Updated after the fact..
Turtles visit as we move so slowly through the water, and my favourite picture of Kyle sailing
[Kyle]Day eight was another no wind day, where we were barely able to keep enough water going over Begonia’s rudders to keep her at least pointed in the right direction. The sun finally came out though, so that tempered our disappointment with the wind.
At around noon we came across a large patch of trash and slime where two different currents converged. It was a disheartening sight, soda bottles, potato chip bags and miscellaneous plastic junk floating in a thin oily slime that was green with algae.
We spotted a big sea turtle from a distance he looked like he was entangled in something so we altered course and crept over to take a better look. I thought he would startle when we got too close, but he seemed completely unbothered by our presence. We were able to get within a couple of feet of him before being sure he was fine; he was just enjoying a meal of garbage slime – yuk.
Over the next couple of hours we saw dozens of turtles, all were completely indifferent to our presence. Begonia was moving along at well under a knot, but I still expected the sight of such a large thing approaching and casting them in shadow would make them at least a little nervous. I passed one so closely that Begonia actually rubbed one of his flippers for 20ft or so. There was no reaction at all. A couple of others passed between the hulls, never pausing in their foraging.

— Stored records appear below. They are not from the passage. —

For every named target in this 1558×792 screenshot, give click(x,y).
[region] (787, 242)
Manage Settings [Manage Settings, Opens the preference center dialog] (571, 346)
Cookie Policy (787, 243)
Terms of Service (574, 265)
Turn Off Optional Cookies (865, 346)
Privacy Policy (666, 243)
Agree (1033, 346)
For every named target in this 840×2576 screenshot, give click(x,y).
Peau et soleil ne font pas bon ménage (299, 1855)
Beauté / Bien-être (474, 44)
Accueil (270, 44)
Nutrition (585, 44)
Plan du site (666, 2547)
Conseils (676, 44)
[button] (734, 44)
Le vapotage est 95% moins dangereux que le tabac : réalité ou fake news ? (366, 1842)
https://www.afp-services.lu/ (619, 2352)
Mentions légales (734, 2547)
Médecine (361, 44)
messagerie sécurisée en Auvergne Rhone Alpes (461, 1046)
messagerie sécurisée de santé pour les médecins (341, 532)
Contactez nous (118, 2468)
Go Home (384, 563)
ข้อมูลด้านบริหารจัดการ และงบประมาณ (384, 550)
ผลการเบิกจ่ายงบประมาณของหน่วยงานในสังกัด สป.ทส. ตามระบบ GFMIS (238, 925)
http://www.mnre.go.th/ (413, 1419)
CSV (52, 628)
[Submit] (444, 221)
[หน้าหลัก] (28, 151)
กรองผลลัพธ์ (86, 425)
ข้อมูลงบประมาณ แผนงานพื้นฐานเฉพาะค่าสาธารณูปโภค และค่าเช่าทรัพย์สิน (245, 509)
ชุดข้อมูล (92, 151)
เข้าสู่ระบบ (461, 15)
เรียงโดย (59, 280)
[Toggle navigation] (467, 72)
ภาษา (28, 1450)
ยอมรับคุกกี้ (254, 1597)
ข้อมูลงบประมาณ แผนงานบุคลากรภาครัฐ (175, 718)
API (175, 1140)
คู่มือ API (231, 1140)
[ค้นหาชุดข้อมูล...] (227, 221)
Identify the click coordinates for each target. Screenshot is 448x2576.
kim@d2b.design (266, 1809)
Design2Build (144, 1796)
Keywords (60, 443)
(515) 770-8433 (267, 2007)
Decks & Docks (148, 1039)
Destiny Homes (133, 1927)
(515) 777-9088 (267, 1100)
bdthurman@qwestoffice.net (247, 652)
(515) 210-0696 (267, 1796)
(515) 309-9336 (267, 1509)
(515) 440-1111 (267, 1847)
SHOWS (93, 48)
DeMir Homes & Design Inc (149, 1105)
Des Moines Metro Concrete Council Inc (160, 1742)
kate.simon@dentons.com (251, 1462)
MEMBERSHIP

Later on we also saw about four groups of about seven or eight pilot whales each. These are members of the delphinius family between the size of other dolphins and orcas. The were mostly off in the middle distance, breaching and smacking their flukes in the water to stun the fish on which they were feeding. One group stopped what they were doing and came close enough for me to identify them.
On the ninth day, a 6kt wind filled in from the south-south-east and stayed there. After five days of tacking back and forth in light air we were finally able to point Begonia at the Galápagos and pick up some speed, putting miles between us and the South American mainland, and allowing us to finally start ticking off minutes of longitude in earnest.
On day Ten we finally crossed the equator at 4:24pm and the third day of Spring became the third day of Autumn. That must be why it was overcast and the temperature only 23 degrees Celsius (73 F).